The long road to Fort Scratchley lighthouse at Nobby's Beach, Newcastle. Image source: My camera.

The long road to Fort Scratchley lighthouse at Nobby’s Beach, Newcastle. Image source: My camera.

The end of the year is a great time for reflecting on our habits from the year and how they changed us as a person. Here is just one snippet from my reflections on my habits in 2015: How I chose which books to read during the year.

It’s an important topic. The books you read are part of the inspiration you get, and that shapes who you become as a person over the course of a year.
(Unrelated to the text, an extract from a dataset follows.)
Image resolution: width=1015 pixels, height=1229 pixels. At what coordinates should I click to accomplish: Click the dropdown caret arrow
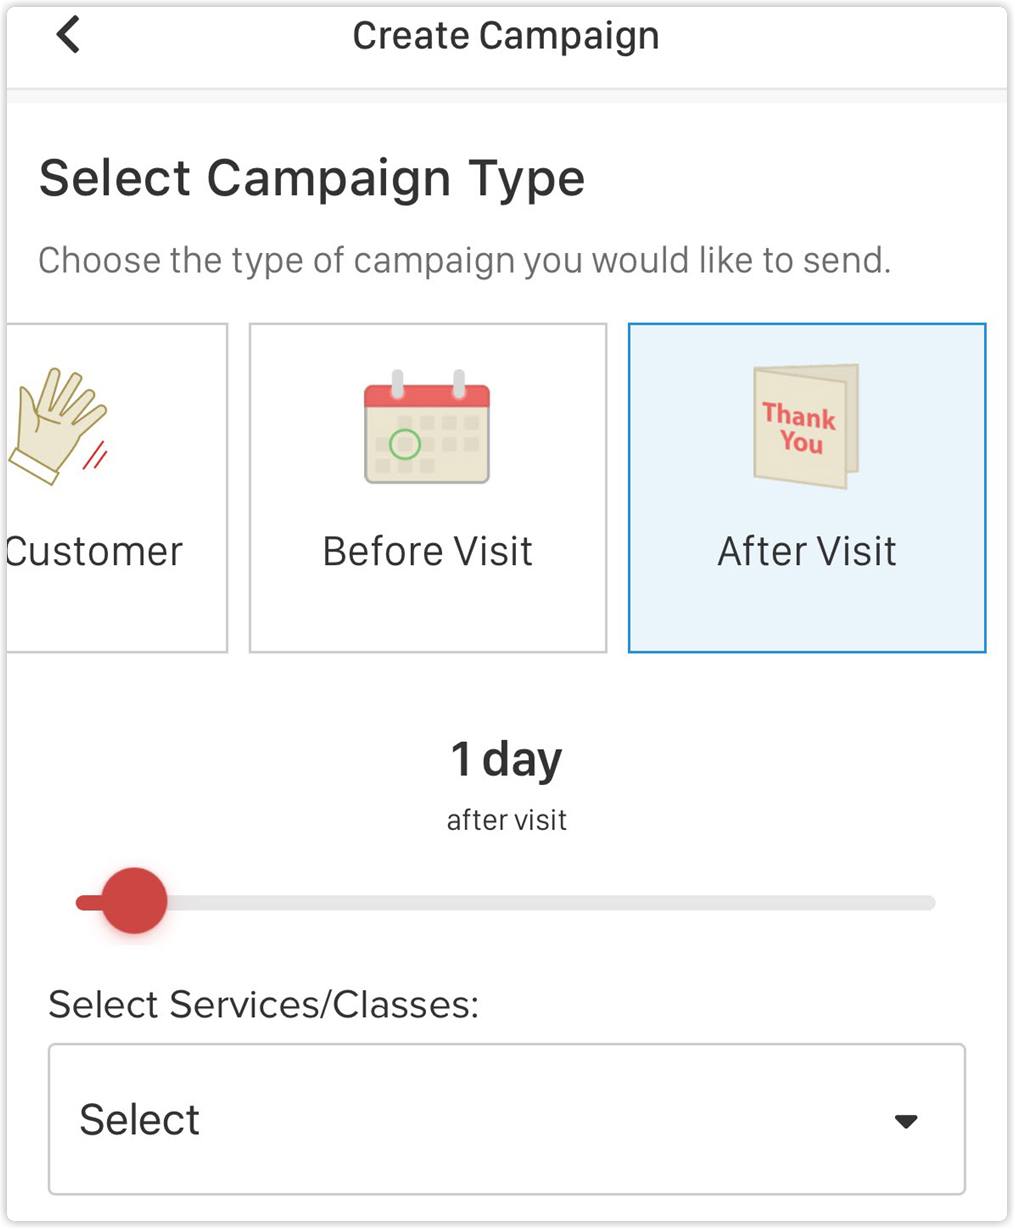click(x=906, y=1121)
We’re always changing, and the input we choose for our hearts and minds is a huge part of that.

What does the Bible say about the input you should give your heart and mind?

Proverbs 4:23: “Above all else, guard your heart, for it is the wellspring of your life and everything you do flows from it.”

Philippians 4:8: “Finally, brothers and sisters, think about whatever is true, whatever is noble, whatever is right, whatever is pure, whatever is lovely, whatever is admirable. If anything is excellent or praiseworthy, think about those things.”

(author’s paraphrase)

So in short, in 2015, I let God choose.

While standing at the shelves of my favourite bookshops or poring over new releases on my favourite online bookshops, or even leaning against my own bookshelves and wondering what to read next, I asked the Holy Spirit. I asked that God would reveal what book would help me the most in this season, or what book would give me encouragement, give me a laugh, show me afresh His power, or give me the key to spreading His power to others with my life.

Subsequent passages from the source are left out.